We have a relatively high number of people living with disability in Lake Macquarie, so it is imperative that planning, services and activities accommodate their rights and needs.
Census figures show more than 11,500 people in Lake Macquarie need assistance with self-care, mobility or communication. This represents 6.1 per cent of our population, which is above the NSW average of 4.9 per cent.
Inclusion is no one-step feat; it requires sustained, consistent action on multiple fronts. Having more people with disability in the public eye can educate others about their strengths, as well as their struggles, and challenge perceptions. My passion for disability advocacy and community inclusion stems from my experience of living with lumbosacral agenesis and being a wheelchair user. This first-hand knowledge gives me insight and skills in identifying the needs of those in our community. My focus is to build universally accessible infrastructure and ensure Lake Macquarie is a friendly, vibrant and disability-confident city.

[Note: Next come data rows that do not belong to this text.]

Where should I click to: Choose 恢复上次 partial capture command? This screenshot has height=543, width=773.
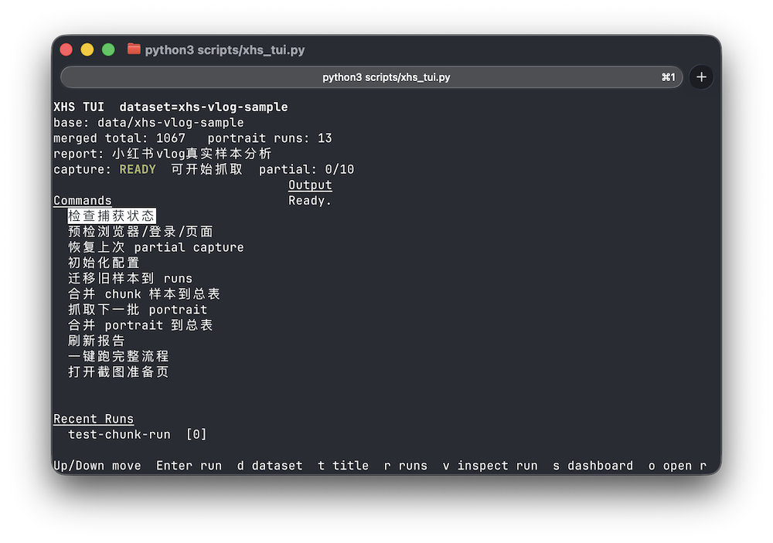[155, 247]
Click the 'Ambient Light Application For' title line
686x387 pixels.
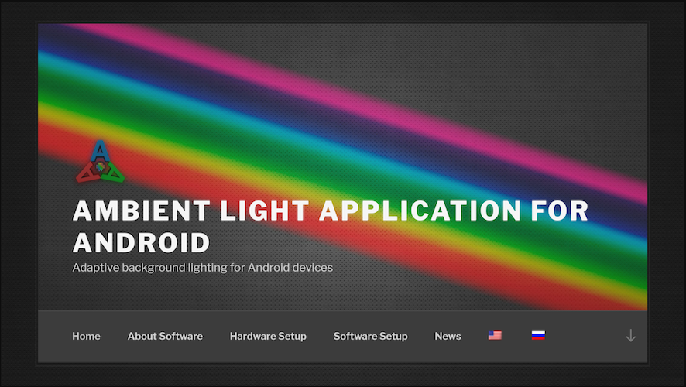pyautogui.click(x=331, y=211)
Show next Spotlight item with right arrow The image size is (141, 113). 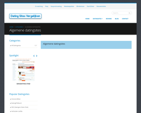37,56
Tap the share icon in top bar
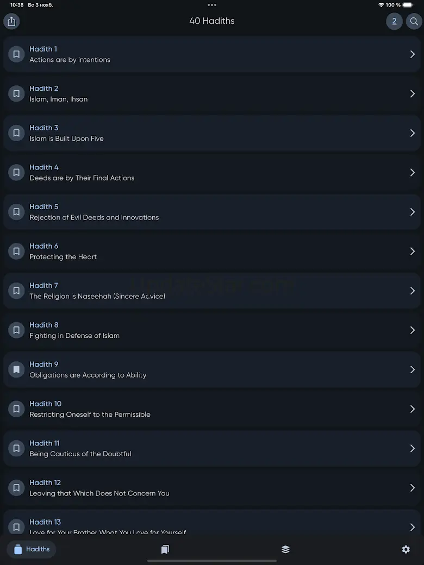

As I reflect on my time since becoming a councillor in September 2016, I know how far council has come in making wheelchair users more included.
Over the past few years, I have seen a concerted effort to improve accessibility options at community facilities. Modifications to council chambers and meeting rooms at council's administration building are examples of the improvements that have had a real impact for me and my work. Earlier this month as deputy mayor, I became the first wheelchair user to lead a council meeting. I am incredibly proud of this privilege.
People with disability need to be represented in decision-making, advisory and planning bodies. Encouraging leadership from people with disability and providing a seat at the table assists in advocacy and planning. Through the Lake Macquarie Disability Inclusion Action Plan, council continues the momentum of positive change, implementing strategies at a local government level that complement state and federal government initiatives.
I am honoured to represent the community of Lake Macquarie and be able to speak loudly for people with disability. My advice to other councillors, staff and anyone in the community thinking about how best to include wheelchair users is to just ask me. Ask me, and other wheelchair users, how they can make it easier to get around, ask me what I might need to attend their event. That way we can work together to create a more inclusive and accessible Lake Mac.